NuVasive (NSDQ:NUVA) announced that it received FDA 510(k) clearance for its Modulus ALIF and Cohere TLIF-O offerings for thoracolumbar procedures.
The San Diego-based company expanded its Advanced Materials Science (AMS) implant portfolio with the clearances, along with the commercial launch of the Modulus extreme lateral interbody fusion (XLIF) dual-sided plate.
NuVasive’s Modulus anterior lumbar interbody fusion (ALIF) porous titanium implant is designed for use in both supine and lateral ALIF and is now the company’s first AMS offering on the ALIF market.

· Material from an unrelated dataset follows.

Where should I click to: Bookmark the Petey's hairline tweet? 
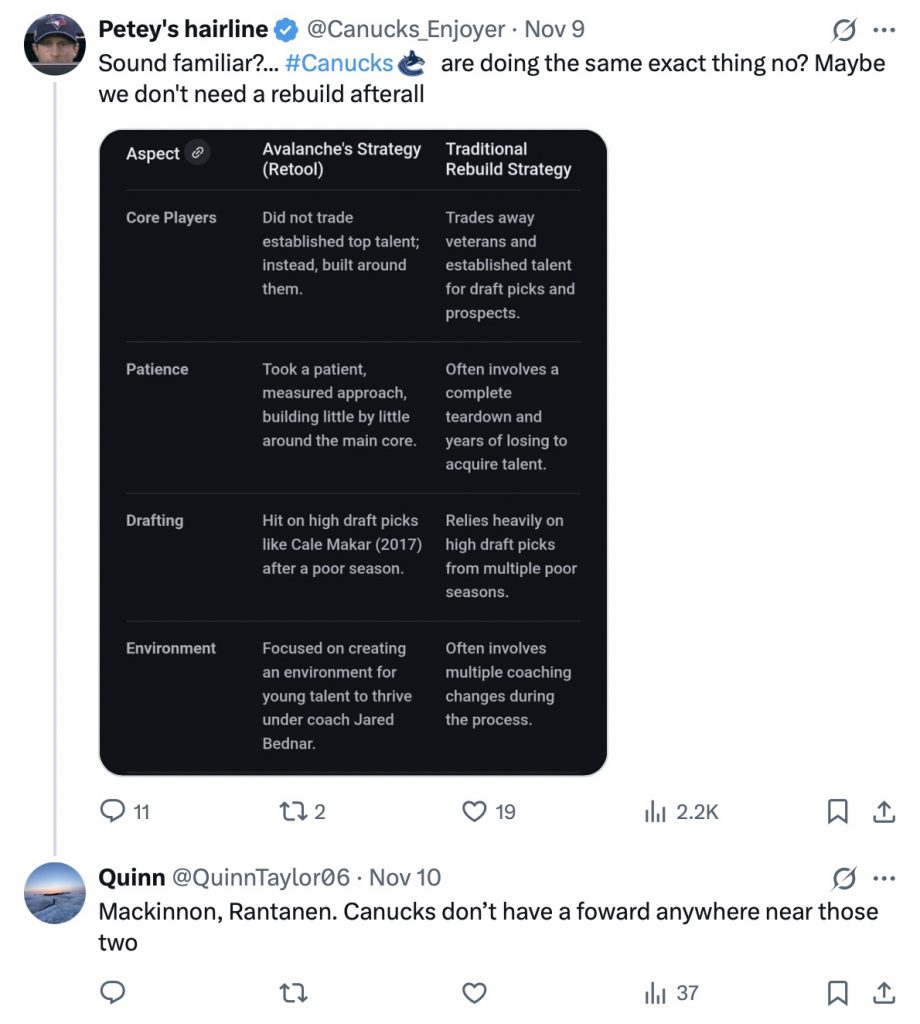(x=838, y=812)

The Cohere transforaminal lumbar interbody fusion (TLIF-O) is a porous implant with NuVasive’s single-step insert and rotate technique, along with a lordotic design in the oblique plane for surgeons to restore sagittal alignment of the spine and avoid undesired coronal misalignment, according to a news release.

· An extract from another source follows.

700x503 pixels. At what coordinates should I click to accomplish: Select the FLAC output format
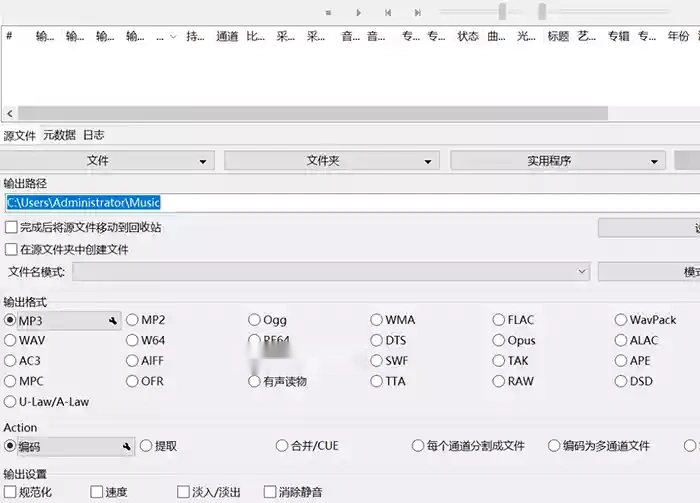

NuVasive’s Modulus XLIF dual-sided plate is a low-profile, anti-migration plate designed to allow for two points of fixation in XLIF surgeries, offering individualized solutions at the discretion of the surgeon.
“With these new offerings, NuVasive strengthens its AMS portfolio to equip surgeons with best-in-class technology for a variety of thoracolumbar procedures,” NuVasive president Matt Link said in the news release. “NuVasive’s continued R&D initiatives underscore the company’s commitment to expand within key procedural spine segments and deliver differentiated technology to support better patient outcomes.”